**ACTIVITY:**
Upon reaching the line that contains "Where should I" in the records below, begin repeating every line exactly through the last one, skipping pictures.

>>>>>

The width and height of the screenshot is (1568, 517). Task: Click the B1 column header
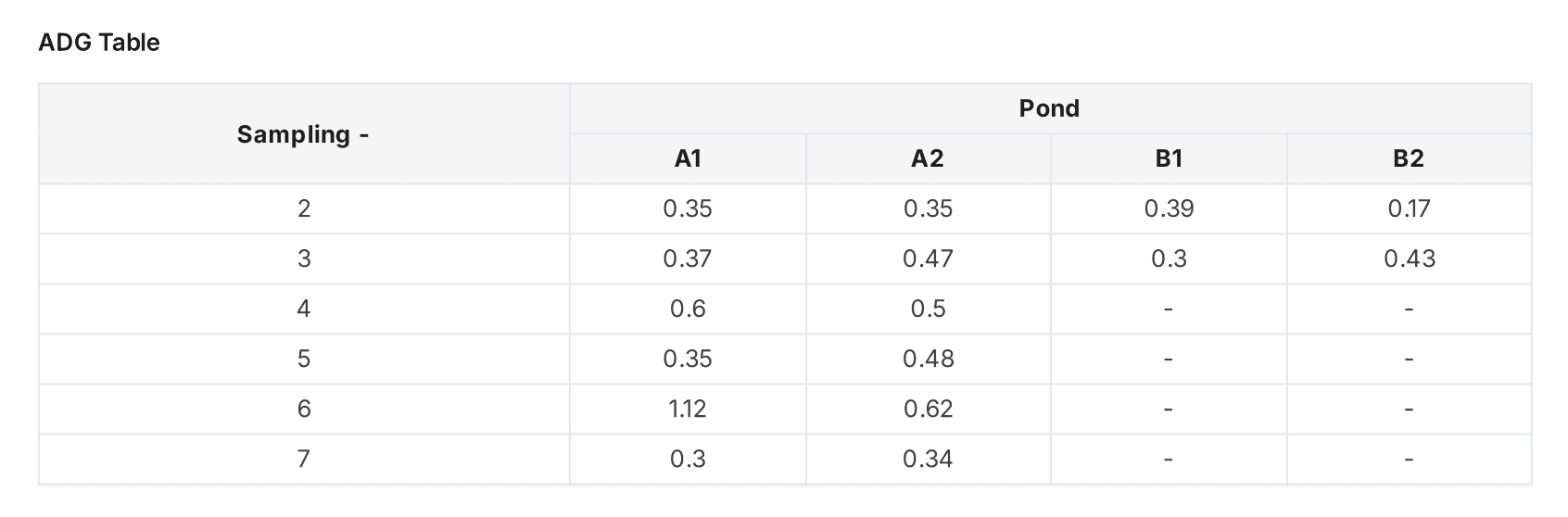pyautogui.click(x=1169, y=158)
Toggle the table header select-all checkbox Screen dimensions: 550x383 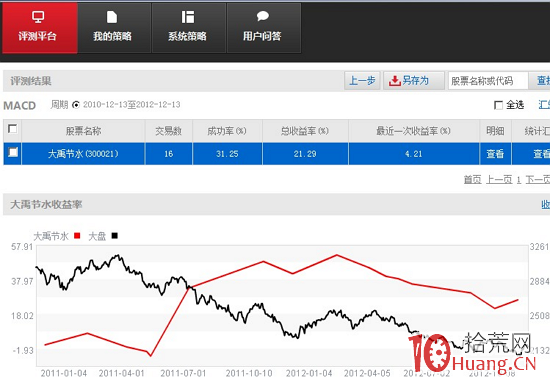tap(12, 129)
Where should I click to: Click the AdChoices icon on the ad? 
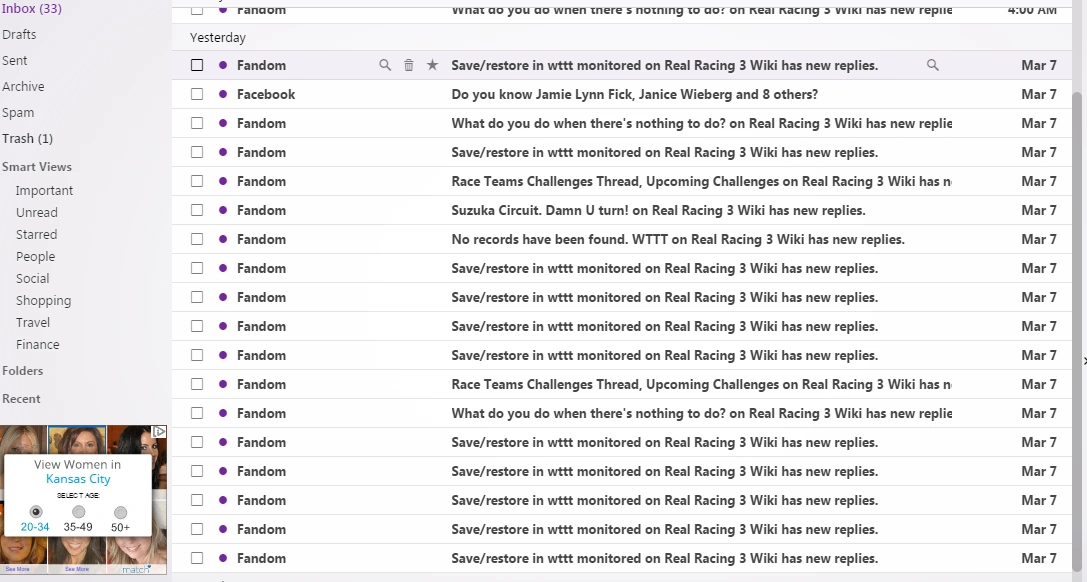159,432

<<<<<

**FINISHED EXERCISE:**
Where should I click to: Click the AdChoices icon on the ad? 
159,432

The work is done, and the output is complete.